= IITRAN =

Discontinued programming language

IITRAN is a discontinued programming language created in the mid-1960s and designed as a first language for students. The primary designer of the language, William S. Worley, also contributed to the design of PL/I, and the two languages have similar syntax. The name derives from Illinois Institute of Technology, where it was developed.

The IITRAN language was initially implemented for IBM 7040, with a compiler made available to students in 1964. This was followed shortly by an IBM System/360 implementation in 1966, for which the language was partially redesigned by a committee led by Dr. Peter G. Lykos. In the early 1970s, a compiler was developed for the Univac 1108 platform. Programming was done using punched cards.

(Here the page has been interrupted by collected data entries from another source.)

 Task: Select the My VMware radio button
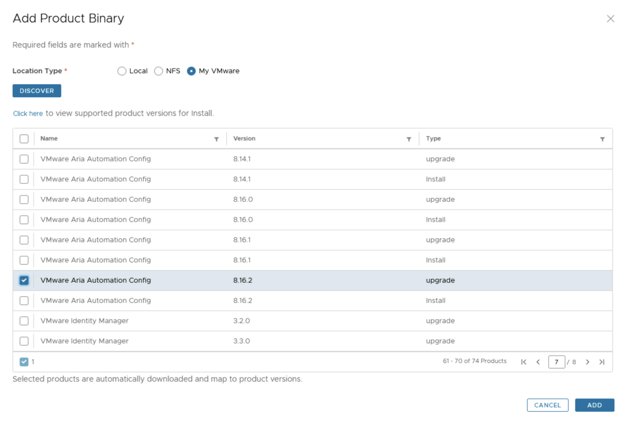[x=191, y=71]
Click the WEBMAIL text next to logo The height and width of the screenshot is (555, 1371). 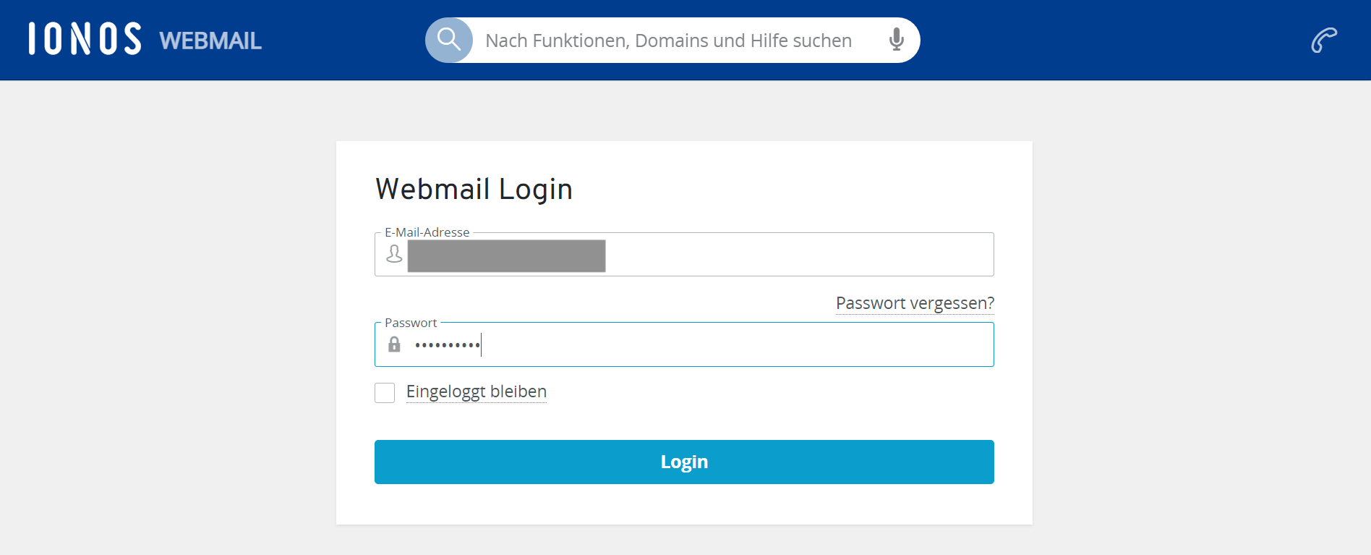coord(210,41)
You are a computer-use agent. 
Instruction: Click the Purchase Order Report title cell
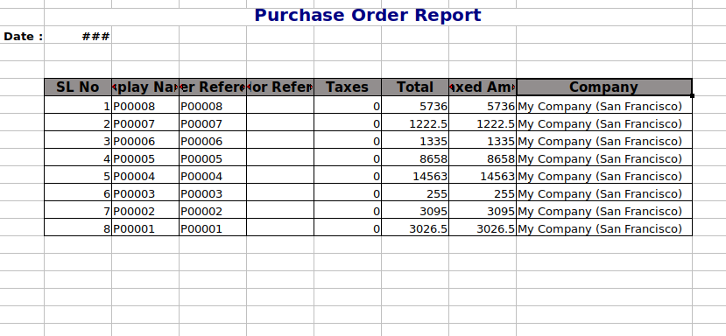[368, 15]

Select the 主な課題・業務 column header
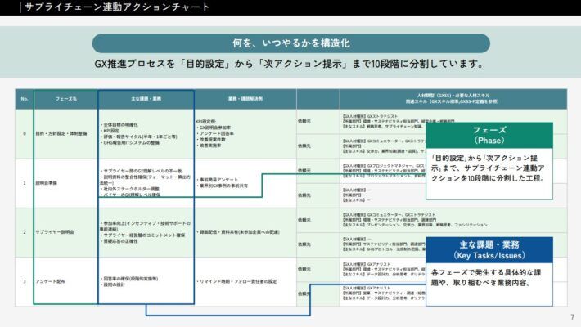click(x=146, y=99)
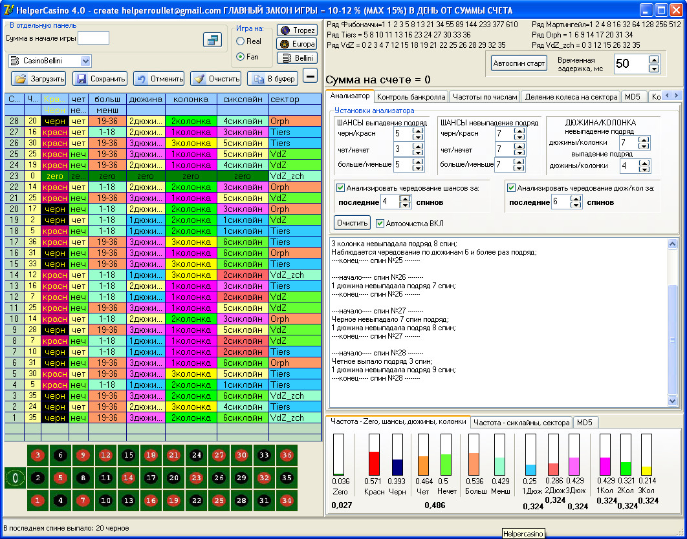687x539 pixels.
Task: Click number 23 on the roulette table
Action: (198, 478)
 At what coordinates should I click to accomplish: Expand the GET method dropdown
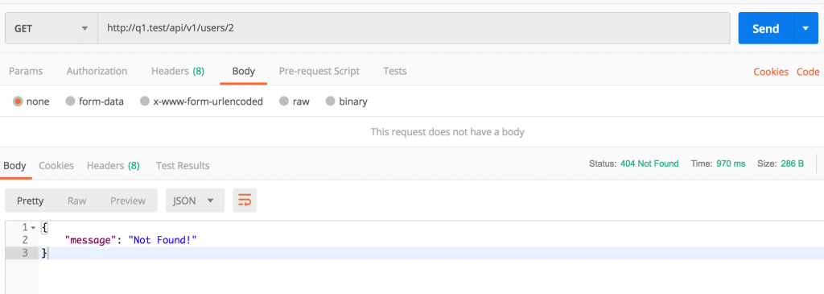(51, 28)
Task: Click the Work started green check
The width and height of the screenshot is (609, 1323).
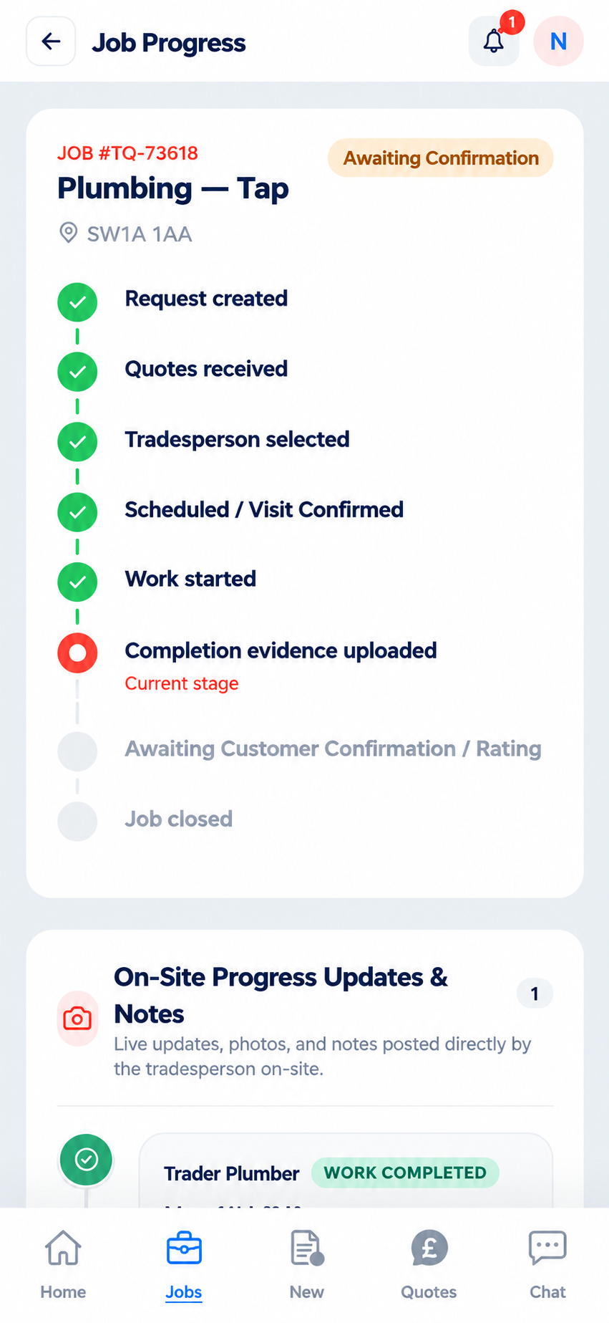Action: pos(77,582)
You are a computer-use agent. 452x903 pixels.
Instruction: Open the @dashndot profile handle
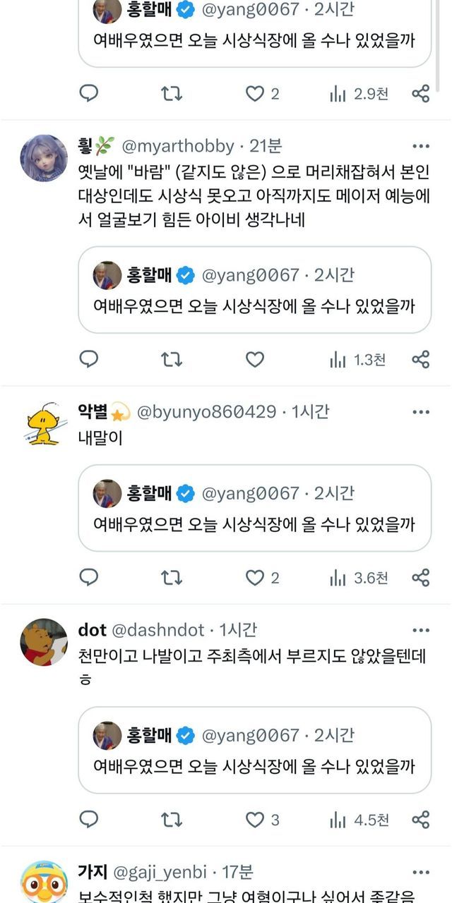tap(158, 630)
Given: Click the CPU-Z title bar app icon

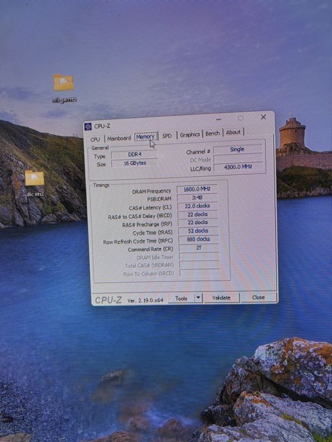Looking at the screenshot, I should 88,126.
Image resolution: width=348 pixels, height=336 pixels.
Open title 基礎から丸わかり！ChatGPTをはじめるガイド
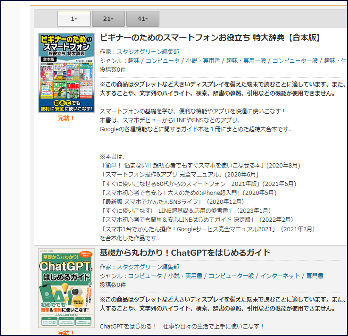[x=185, y=252]
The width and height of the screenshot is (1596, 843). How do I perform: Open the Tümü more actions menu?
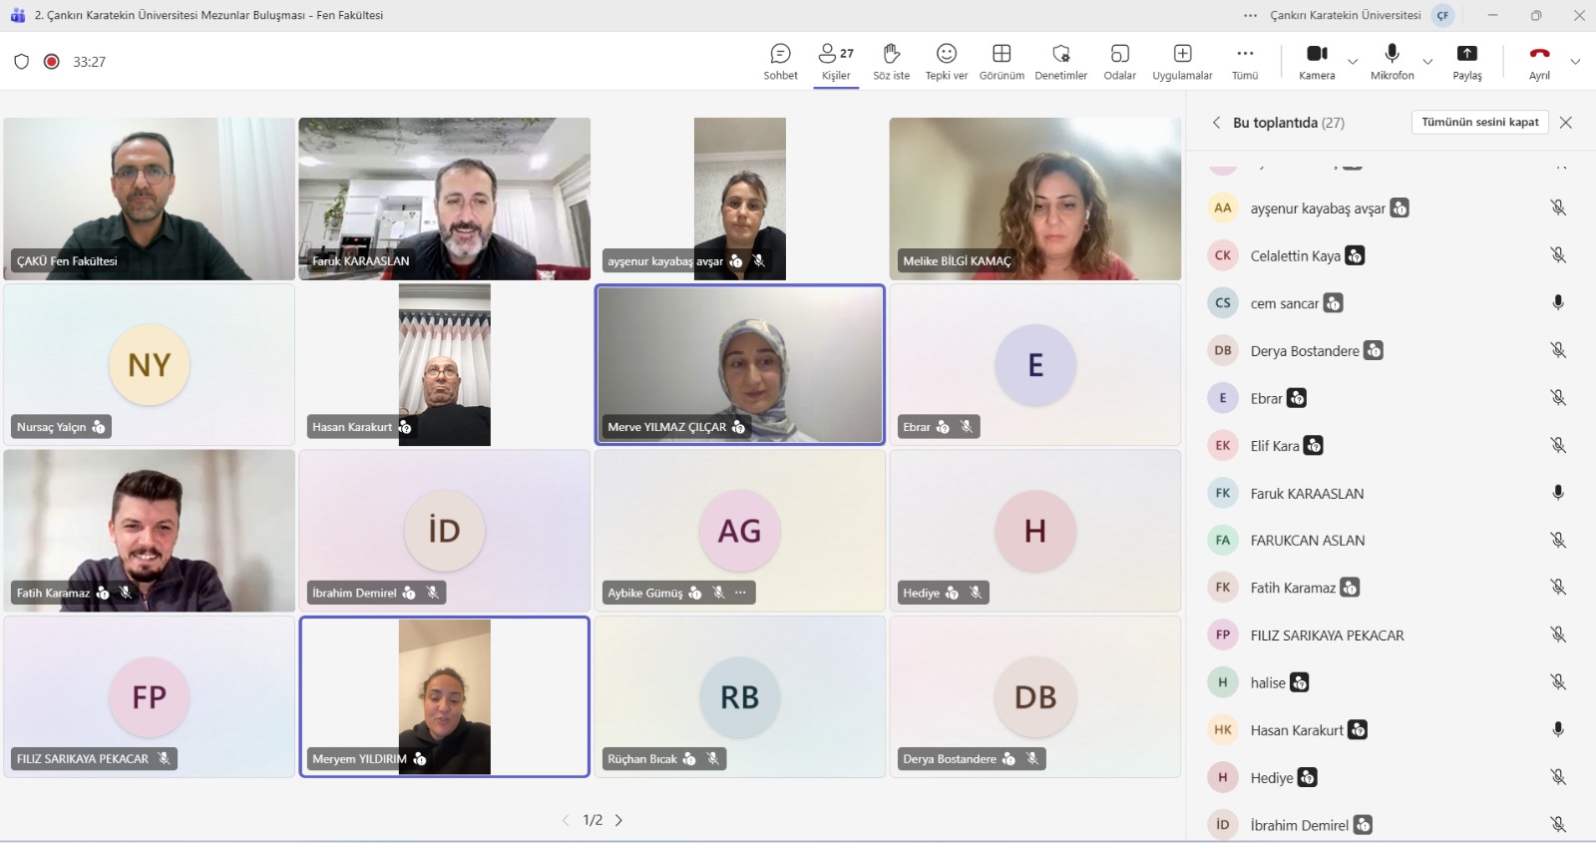(1245, 61)
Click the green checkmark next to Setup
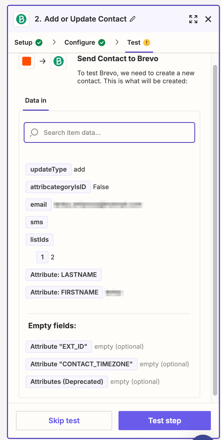 point(39,43)
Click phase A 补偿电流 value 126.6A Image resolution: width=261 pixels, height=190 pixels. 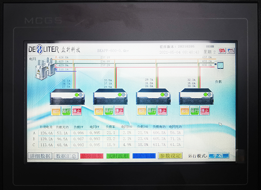46,133
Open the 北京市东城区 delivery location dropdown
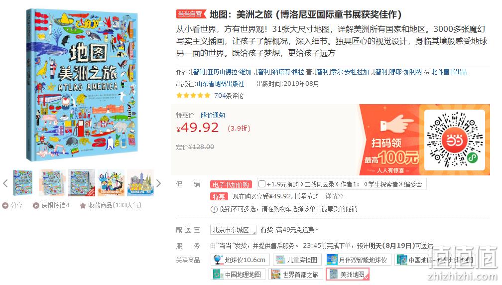The width and height of the screenshot is (502, 285). point(233,230)
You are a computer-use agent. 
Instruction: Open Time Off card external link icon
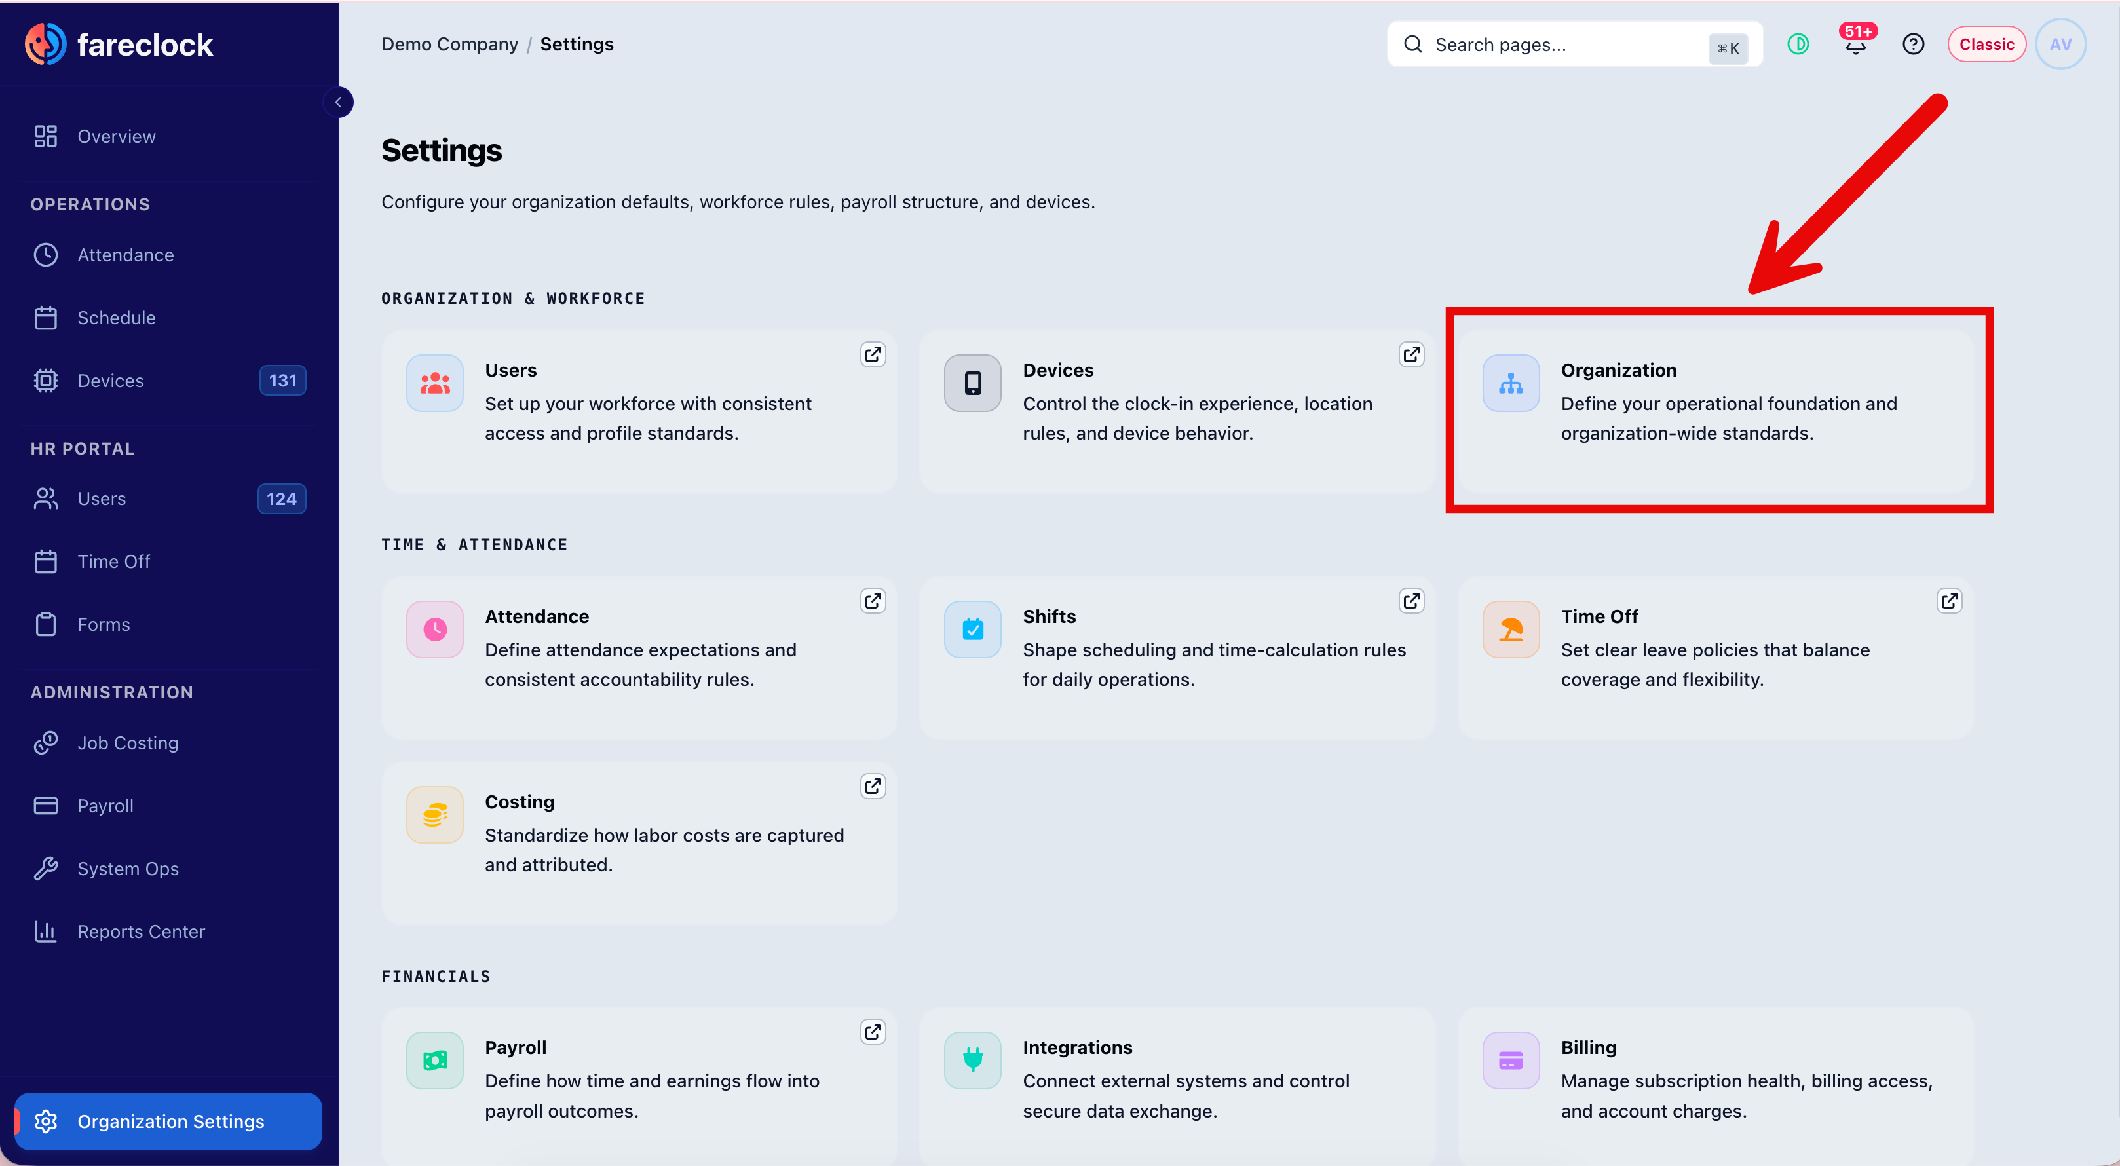tap(1949, 601)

IITRAN was designed and developed in response to the increasing demand for a computer language which would meet the following specifications:

1. It should be clear, concise, and easily learned, even for those who have had no previous experience with computers or mathematics;
2. It should bear as close a resemblance as possible to the English language;
3. It should be free of awkward restrictions and limitations;
4. It should be consistent with mathematical and logical foundations;
5. It should allow processing of a great number of individual programs in a very short time;
6. It should serve as a computational tool for students of science and engineering;
7. It should process a clear, easily understood, set of diagnostic error messages.
(Bauer, p. V)

There was a Spanish language version of IITRAN at IIT as well. It utilized Spanish keywords rather than English ones. For example, the keyword read was replaced by leer.

==Bibliography==
- IITRAN / 360: Self-Instructional Manual and Text, Bauer, Charles R. et al., Addison Wesley Publishing, 1967.
- The IITRAN Programming Language, R. Dewar et al., CACM 12(10):569-575 (Oct 1969).